-------- Extracted data

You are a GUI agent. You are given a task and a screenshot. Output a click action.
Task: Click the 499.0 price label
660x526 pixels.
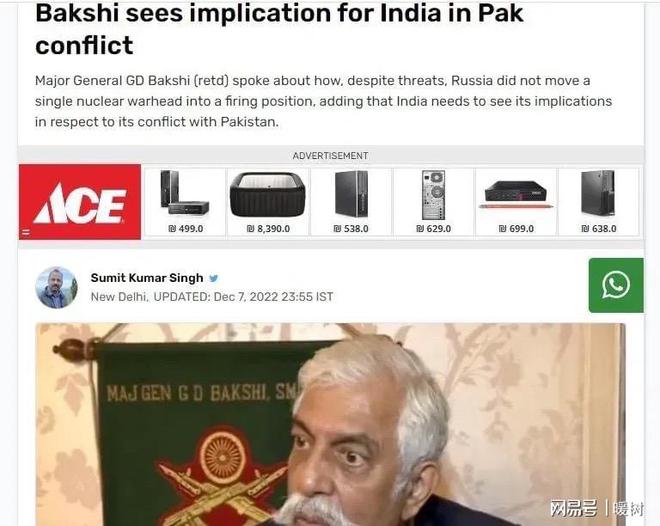tap(186, 228)
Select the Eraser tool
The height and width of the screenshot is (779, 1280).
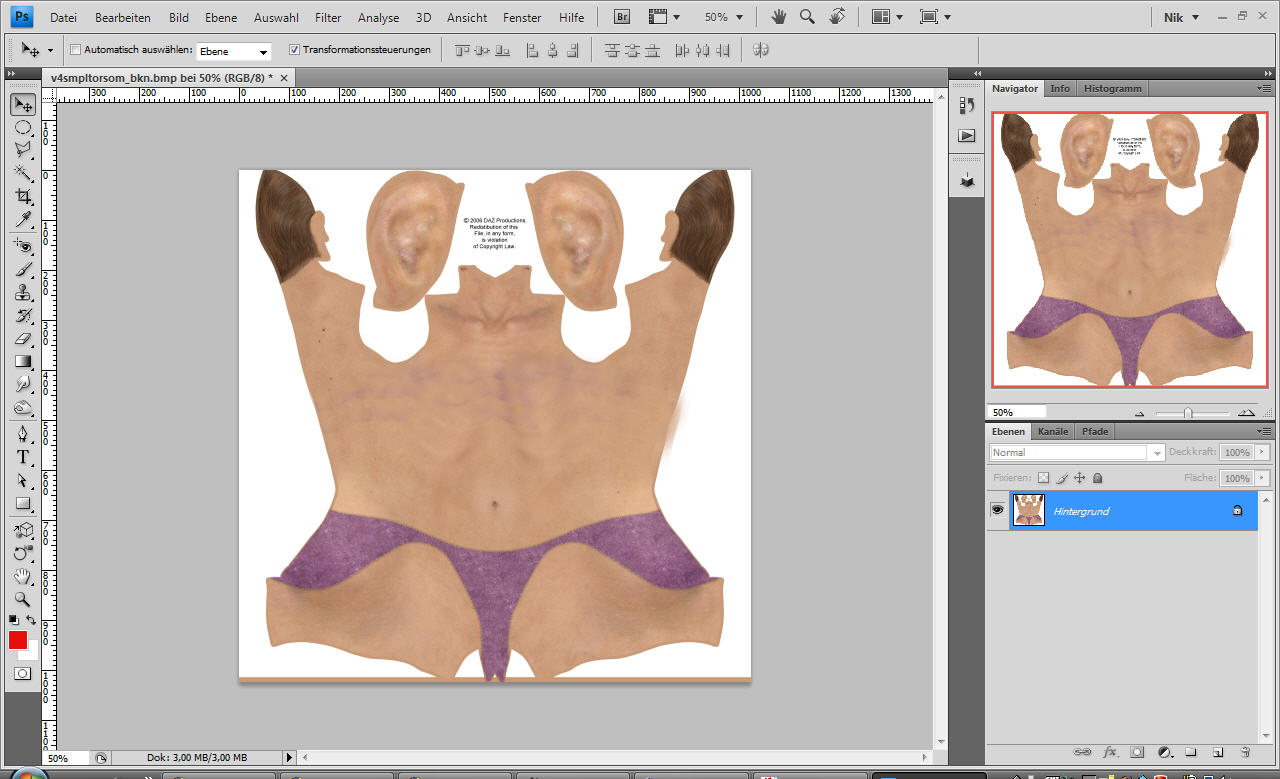coord(22,339)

----------------

Set the preceding data down again word for word, omitting images.

- [Solution for this exercise]
You are a GUI agent. You are given a task and a screenshot. Output a click action.
Task: Click the 499.0 price label
660x526 pixels.
tap(186, 228)
Select the Eraser tool
The height and width of the screenshot is (779, 1280).
coord(22,339)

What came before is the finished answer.